Print everything from the line containing "The height and" down to the line containing "[x=318, y=199]", unchanged and with no other lines of the entries.

▶ Source records
********

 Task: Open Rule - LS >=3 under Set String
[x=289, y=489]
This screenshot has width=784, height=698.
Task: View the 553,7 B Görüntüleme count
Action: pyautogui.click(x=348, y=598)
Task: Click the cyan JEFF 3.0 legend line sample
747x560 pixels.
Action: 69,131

********

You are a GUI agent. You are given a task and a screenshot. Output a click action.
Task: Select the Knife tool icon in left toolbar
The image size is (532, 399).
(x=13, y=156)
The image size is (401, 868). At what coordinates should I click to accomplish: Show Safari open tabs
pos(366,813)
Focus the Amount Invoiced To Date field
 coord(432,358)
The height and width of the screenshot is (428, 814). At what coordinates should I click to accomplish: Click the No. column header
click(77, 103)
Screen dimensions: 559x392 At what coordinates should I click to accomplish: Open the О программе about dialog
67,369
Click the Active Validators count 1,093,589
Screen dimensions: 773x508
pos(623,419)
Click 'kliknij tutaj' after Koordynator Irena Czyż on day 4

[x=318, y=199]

********

▶ Result for this task
The height and width of the screenshot is (428, 814). At what coordinates should I click to accomplish: Click the No. column header
click(77, 103)
Screen dimensions: 559x392 At what coordinates should I click to accomplish: Open the О программе about dialog
67,369
Click the Active Validators count 1,093,589
Screen dimensions: 773x508
pos(623,419)
Click 'kliknij tutaj' after Koordynator Irena Czyż on day 4

[x=318, y=199]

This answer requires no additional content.